A lot of well-meaning allies turned to the Black community and asked “how do I be a good ally?” and “what can I do?”
Many of us had no answers. We are still actively grieving. We are holding our infants in our arms wondering if and or when something similar will happen to them. We are trying to keep a brave face in front of our toddlers and preschoolers, pretending to be excited about the two-second scribble they made on a piece of paper. We are consoling our school-aged children that they are not next, and that we will protect them—a promise that we cannot keep because some people cannot police their own anxiety and fear of black and brown bodies. We beg our teenagers not to go out to the mall or hang out with their friends, because we don’t know if they will come back home to us. We call our college-aged children and our young adults to ask them how they are doing. They alternate between crying on the phone and firing off articles and op-eds to news outlets.

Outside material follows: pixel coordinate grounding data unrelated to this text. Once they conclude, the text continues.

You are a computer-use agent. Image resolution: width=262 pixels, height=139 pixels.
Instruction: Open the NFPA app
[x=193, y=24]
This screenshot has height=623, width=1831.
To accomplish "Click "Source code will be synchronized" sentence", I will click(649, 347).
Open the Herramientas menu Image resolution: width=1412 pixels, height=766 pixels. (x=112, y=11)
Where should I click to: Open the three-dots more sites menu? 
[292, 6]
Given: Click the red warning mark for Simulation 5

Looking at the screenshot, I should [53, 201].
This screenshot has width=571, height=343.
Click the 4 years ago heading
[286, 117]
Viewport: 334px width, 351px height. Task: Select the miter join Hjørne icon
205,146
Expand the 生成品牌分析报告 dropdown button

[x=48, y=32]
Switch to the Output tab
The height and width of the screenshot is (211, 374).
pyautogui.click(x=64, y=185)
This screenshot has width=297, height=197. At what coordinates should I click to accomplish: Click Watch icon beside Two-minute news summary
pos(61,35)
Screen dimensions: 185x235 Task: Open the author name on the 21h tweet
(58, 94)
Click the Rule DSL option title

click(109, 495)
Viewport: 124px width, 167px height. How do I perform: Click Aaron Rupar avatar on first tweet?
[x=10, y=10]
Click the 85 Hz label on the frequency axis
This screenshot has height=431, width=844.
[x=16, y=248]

For the brief moments that we look up from our loved ones to catch a breath, we notice that our allies are still looking at us with bated breath, waiting for instructions on what to do next. We don’t have answers for you.
We turn to Facebook to see what our contemporaries have written on the matter. We post and retweet and share to make sure that this isn’t easily forgotten. Not that it can be. Not with what we’ve seen.
We can’t forget this.
We have videos burned into our minds. Videos of our fallen brothers and sisters. Videos from distraught law enforcement members. Videos from a woman holding her composure while her boyfriend dies in front of her eyes, and then continues to talk to us and take every measure possible to make sure that everyone watching is clear on what happened and why we can’t stand for it. For a woman a foot away from this horror unfolding to still make sure that she is doing her due diligence to close any loopholes to justice.
We’ve seen it all before. The video didn’t show enough. The body camera fell off. The video was deleted or corrupted. The call for help that never came. Black people all across America made mental notes every time a shooting happened, and deployed those lessons now just in case this is finally the time when justice is served. We check every box, cross every “t” and dot every “i” just to ensure that we’ve done everything humanly possible to facilitate justice. When we should be grieving we are committing names and badge numbers to memory, leaving trails of proof that what we saw happen actually happened, and forcing ourselves to show up in our work and in our lives to let it be known that we are still standing.
We shouldn’t have to do any of this. We should be allowed to grieve. We should be allowed to make mistakes. We should be allowed to live.